Après la mort de Bessarion en 1472, le mouvement ne se ralentit pas et ce fut la première génération des hellénistes occidentaux qui en prit la direction. En 1515, sur les conseils d’Erasme, le pape Léon X fondait à Rome un gymnase hellénique. En 1519, le grec était enseigné à Cambridge, à Oxford, dans les Pays-Bas, où un mécène créait à Louvain le Collège des Trois Langues (latin, grec, hébreu), en France, où le roi François Ier appelait l’un des derniers Grecs réfugiés, Jean-André Lascaris, et dressait avec lui les plans d’un Musaeon (en souvenir de l’Université byzantine), qui allait dans la suite devenir le Collège de France. Le même prince réunit à Fontainebleau une bibliothèque qui comptait en 1542 un fonds de 546 manuscrits grecs.
Mais depuis longtemps l’imprimerie augmentait la diffusion des auteurs grecs et les préservait d’un nouveau naufrage. Des Grecs réfugiés furent les premiers correcteurs des textes grecs imprimés, d’abord à Rome, puis à Milan, où Jean Lascaris imprima sa Grammaire Grecque (1476-1480) et où l’historien Chalkokondylès publia en 1488 la première édition des Poèmes d’Homère. Il eut pour auxiliaire et disciple Alde Manuce l’Ancien, qui alla fonder sa célèbre imprimerie à Venise, mais ne put l’exploiter qu’à partir de 1515. En France les éditions grecques étaient la spécialité de l’Imprimerie Royale, fondée par François Ier en 1539 et dirigée par Robert Estienne.

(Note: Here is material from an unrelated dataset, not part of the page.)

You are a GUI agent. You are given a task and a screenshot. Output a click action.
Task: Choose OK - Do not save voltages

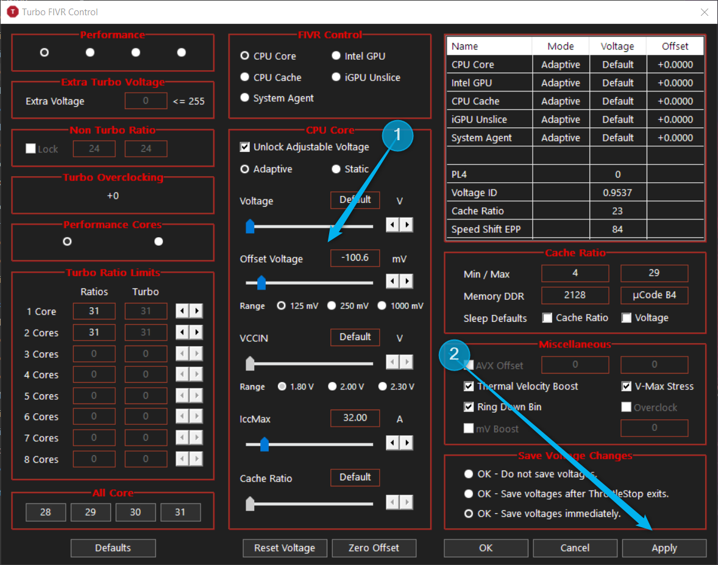pyautogui.click(x=468, y=474)
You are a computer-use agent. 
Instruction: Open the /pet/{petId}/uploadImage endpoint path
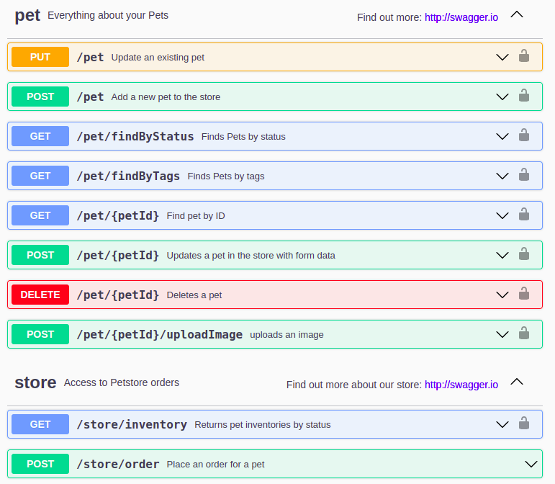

Si l’on veut bien réfléchir à la portée de ce vaste mouvement de pensée qui a changé la face du monde, on sera obligé d’avouer qu’il est lié étroitement à l’œuvre intellectuelle de Byzance et que l’érudition occidentale vit depuis le xve siècle sur les travaux des philologues byzantins. On peut dire que dans la chaîne continue qui relie les penseurs des temps modernes à ceux de la Grèce ancienne, il y aurait un singulier hiatus si Byzance n’avait sauvé de la destruction les trésors de la civilisation antique et lutté pendant mille ans pour les conserver à l’humanité.